Apesar da força dos chamados clientes corporativos, o futuro da Embratel passa, em muito, pela telefonia fixa. Aquele bom e velho serviço de voz que movimenta negócios e serve para matar a saudade dos parentes e dos amigos. O Net Phone, em parceria com a operadora de TV a cabo NET, e o Livre (novo nome da Vésper) vêm turbinando os ganhos da Embratel. Apenas no período julho-setembro eles renderam R$ 332,7 milhões aos cofres da companhia. Trata-se de um incremento de 37,1% em relação a igual período de 2006. “Somos a única empresa que está crescendo nesse segmento”, celebra Carlos Henrique Moreira, presidente da Embratel. A idéia é usar a rede existente da NET a infra-estrutura própria de anéis de fibra óptica (que cobrem uma distância de 1,06 milhão de quilômetros) para fisgar novos clientes. Hoje, o Livre conta com três milhões de usuários e o NET Phone possui 500 mil. A expansão, no entanto, não será atabalhoada tendo como foco uma disputa aberta com a Oi (antiga Telemar), a Telefonica ou a Brasil Telecom. “Só nos interessam os usuários que residem nas praças onde já dispomos de estrutura para a prestação do serviço”, justifica. No cargo desde agosto de 2004, ele é um dos responsáveis pela guinada da operadora. Sucesso que, de acordo com especialistas, foi facilitado pela sinergia existente entre essas empresas, controladas pela Telmex do bilionário mexicano Carlos Slim. “Para levar vantagem no mercado de telecomunicações é preciso saber empacotar a maior gama de serviços em um único produto”, opina Valder Nogueira, analista-chefe de telecom da corretora Santander Banespa. E é aí que reside o mérito da equipe comandada por Moreira.

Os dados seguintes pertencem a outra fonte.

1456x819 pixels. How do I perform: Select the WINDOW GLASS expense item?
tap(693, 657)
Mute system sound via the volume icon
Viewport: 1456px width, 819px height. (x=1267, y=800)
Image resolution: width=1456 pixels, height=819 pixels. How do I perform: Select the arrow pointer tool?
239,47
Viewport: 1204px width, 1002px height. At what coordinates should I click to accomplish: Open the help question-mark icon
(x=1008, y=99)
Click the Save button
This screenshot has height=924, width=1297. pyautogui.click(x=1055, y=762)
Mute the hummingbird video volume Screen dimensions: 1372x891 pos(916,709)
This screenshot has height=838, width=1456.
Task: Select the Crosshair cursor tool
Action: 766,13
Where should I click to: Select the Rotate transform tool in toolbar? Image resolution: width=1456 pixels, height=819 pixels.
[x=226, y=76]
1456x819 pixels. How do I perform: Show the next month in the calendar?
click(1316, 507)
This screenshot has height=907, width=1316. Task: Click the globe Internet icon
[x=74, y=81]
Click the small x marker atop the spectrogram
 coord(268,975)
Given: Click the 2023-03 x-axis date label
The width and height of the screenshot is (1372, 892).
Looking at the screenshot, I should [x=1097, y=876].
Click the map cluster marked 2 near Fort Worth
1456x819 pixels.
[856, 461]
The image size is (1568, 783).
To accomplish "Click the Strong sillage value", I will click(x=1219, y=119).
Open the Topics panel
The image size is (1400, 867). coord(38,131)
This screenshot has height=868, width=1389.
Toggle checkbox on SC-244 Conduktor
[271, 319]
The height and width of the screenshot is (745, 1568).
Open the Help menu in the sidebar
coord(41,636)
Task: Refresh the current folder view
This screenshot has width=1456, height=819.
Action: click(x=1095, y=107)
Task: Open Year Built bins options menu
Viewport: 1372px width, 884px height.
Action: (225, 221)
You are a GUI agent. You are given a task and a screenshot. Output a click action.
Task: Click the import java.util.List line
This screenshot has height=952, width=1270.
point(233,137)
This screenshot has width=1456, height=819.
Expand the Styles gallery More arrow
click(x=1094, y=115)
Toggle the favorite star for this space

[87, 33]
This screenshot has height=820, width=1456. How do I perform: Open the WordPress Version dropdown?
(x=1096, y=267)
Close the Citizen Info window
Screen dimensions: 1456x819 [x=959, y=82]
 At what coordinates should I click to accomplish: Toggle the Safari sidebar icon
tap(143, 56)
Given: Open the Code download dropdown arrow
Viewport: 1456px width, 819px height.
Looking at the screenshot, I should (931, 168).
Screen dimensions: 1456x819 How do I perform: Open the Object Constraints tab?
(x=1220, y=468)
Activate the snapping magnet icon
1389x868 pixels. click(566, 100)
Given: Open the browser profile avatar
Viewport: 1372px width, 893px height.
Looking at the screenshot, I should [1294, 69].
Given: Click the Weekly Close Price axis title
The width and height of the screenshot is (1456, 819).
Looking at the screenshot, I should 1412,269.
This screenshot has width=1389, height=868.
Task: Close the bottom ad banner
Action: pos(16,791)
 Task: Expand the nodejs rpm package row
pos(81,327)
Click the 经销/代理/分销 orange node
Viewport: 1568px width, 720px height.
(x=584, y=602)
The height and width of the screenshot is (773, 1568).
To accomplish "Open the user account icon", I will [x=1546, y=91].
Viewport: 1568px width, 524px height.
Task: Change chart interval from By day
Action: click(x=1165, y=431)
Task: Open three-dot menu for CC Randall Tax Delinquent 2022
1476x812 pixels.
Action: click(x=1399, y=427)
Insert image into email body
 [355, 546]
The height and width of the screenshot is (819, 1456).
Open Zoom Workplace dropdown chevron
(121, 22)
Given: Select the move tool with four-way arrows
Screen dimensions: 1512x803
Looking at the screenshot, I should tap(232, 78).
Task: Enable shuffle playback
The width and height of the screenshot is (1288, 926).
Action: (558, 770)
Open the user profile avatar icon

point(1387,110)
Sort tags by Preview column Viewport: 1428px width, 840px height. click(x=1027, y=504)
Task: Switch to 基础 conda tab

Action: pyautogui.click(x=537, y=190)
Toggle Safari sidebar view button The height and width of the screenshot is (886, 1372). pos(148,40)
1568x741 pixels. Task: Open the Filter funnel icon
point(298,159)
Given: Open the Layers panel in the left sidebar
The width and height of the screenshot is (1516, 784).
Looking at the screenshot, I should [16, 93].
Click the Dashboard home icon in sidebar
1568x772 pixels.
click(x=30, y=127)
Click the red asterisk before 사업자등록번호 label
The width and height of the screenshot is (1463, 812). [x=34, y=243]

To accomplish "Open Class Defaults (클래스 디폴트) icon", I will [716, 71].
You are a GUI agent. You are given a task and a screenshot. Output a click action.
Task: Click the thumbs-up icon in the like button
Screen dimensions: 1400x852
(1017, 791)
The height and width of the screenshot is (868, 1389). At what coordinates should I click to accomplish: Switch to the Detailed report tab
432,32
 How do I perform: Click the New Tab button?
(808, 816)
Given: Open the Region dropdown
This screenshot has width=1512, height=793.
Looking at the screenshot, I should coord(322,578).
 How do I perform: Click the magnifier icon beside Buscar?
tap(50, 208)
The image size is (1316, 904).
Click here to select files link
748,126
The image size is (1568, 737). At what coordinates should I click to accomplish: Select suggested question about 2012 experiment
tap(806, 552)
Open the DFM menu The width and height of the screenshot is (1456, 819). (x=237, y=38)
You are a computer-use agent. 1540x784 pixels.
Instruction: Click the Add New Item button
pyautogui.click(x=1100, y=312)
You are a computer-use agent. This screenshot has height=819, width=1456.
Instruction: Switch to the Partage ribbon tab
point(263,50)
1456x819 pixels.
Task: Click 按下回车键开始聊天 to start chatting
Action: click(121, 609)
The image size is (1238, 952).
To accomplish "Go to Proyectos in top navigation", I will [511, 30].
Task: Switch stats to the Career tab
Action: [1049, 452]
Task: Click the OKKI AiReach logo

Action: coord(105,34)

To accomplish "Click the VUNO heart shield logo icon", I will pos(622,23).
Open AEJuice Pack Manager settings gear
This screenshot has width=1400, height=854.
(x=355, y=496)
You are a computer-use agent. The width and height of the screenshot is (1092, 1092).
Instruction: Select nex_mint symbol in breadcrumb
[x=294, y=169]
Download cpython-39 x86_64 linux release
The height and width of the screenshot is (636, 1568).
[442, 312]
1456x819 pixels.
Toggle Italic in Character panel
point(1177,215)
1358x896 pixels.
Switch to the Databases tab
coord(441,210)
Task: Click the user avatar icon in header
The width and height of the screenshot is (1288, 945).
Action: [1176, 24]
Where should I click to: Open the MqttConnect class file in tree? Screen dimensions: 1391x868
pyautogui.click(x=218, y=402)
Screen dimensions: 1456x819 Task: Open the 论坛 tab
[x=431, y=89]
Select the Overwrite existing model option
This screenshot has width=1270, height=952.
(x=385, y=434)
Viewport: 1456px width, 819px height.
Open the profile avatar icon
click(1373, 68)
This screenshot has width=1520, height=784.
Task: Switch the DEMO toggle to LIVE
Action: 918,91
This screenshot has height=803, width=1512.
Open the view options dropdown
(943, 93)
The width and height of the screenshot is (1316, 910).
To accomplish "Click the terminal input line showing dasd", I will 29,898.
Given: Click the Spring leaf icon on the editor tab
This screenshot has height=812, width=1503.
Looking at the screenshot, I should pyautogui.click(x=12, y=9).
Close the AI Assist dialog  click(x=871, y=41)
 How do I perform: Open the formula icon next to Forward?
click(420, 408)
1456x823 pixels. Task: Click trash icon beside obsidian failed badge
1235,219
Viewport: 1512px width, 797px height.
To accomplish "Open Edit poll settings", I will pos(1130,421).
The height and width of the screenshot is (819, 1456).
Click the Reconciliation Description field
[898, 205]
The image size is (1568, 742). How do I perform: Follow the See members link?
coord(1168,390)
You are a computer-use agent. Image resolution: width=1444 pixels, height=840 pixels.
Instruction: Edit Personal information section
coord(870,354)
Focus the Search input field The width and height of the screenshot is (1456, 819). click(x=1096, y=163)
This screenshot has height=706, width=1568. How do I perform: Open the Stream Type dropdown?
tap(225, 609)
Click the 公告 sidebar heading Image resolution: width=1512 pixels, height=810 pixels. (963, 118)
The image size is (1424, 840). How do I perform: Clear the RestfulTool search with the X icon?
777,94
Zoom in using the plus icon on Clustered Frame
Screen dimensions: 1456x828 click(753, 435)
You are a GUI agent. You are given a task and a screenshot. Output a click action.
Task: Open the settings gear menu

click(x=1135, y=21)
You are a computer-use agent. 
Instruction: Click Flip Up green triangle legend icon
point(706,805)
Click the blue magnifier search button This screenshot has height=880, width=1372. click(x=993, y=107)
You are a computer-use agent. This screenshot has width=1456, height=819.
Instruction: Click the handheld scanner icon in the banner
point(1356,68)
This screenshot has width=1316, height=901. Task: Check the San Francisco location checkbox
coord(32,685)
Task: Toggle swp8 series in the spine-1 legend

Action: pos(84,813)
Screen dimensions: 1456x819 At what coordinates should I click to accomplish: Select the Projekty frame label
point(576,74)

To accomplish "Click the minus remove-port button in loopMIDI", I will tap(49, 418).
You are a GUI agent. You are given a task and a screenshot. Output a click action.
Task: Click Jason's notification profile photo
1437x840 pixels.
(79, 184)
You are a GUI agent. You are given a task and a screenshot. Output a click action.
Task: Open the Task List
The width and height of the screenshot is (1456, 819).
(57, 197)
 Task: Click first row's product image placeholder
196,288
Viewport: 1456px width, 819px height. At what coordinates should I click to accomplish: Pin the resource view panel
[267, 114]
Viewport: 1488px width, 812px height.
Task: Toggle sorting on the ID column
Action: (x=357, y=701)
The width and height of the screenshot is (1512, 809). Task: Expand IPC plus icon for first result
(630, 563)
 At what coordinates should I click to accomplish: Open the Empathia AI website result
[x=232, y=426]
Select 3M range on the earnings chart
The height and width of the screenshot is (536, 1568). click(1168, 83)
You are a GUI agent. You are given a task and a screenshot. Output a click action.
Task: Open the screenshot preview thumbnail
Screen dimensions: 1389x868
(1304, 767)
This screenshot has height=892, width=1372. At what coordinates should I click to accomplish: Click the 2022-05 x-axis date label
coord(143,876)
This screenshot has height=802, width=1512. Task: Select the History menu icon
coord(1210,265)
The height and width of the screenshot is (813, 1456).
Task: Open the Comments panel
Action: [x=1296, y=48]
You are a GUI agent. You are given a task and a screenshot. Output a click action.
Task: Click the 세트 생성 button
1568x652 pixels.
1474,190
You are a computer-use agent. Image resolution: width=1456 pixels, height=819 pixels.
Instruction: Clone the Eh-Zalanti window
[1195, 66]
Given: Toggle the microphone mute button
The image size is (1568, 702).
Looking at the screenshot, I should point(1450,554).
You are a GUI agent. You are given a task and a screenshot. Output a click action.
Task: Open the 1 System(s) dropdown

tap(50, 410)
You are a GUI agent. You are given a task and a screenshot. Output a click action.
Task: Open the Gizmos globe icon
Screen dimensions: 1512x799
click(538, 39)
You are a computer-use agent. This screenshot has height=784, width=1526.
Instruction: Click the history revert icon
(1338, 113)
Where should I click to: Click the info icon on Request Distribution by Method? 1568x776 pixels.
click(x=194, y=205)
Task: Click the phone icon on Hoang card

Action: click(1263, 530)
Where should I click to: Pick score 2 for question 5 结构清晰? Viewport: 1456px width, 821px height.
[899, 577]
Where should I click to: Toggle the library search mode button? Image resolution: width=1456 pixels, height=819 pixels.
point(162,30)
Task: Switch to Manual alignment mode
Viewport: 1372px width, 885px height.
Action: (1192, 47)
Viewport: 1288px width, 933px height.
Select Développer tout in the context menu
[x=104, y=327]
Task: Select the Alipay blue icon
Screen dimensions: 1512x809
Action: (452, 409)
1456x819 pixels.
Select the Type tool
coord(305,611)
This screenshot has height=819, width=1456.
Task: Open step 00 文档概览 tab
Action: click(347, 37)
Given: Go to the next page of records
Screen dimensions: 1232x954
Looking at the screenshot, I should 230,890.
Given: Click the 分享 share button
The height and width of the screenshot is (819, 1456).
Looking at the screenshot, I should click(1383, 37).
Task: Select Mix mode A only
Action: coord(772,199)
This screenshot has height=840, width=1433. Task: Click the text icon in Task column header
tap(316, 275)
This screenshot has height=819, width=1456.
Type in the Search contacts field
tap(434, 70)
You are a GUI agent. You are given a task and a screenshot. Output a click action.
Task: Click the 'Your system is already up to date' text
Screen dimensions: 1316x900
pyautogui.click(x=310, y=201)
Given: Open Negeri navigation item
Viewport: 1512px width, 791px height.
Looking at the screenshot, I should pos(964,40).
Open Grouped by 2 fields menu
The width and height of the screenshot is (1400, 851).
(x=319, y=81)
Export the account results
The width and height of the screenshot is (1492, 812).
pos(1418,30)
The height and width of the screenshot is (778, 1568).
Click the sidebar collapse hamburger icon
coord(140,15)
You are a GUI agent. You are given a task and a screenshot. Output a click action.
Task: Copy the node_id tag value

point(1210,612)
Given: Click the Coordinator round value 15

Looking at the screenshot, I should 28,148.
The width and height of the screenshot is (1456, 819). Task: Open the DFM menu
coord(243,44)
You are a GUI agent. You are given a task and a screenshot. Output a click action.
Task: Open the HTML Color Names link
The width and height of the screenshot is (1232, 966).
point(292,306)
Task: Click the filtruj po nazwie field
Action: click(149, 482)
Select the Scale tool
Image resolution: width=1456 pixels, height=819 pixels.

Mas isso não significa dizer, contudo, que a operadora pretende abandonar seus nichos, por assim dizer, tradicionais. Muito pelo contrário. O satélite C1 e o C2, cujo lançamento acontece no primeiro trimestre de 2008, terão como missão fortalecer a capacidade de transmissão de dados. Para aumentar a gama de serviços ofertados aos atuais usuários e ampliar a carteira de clientes, a Embratel colocou em ação um plano de investimentos que prevê desembolsos de R$ 4,5 bilhões entre 2005 e 2007. Outro R$ 1,5 bilhão será desembolsado em 2008. Para completar a rede de cabos de fibra óptica, a Embratel está aplicando R$ 35 milhões na extensão da malha para a região amazônica. São 935 quilômetros ligando Amazonas, Rondônia, Acre e Amapá. O sistema foi criado para atender à crescente demanda das indústrias instaladas na Zona Franca de Manaus (AM).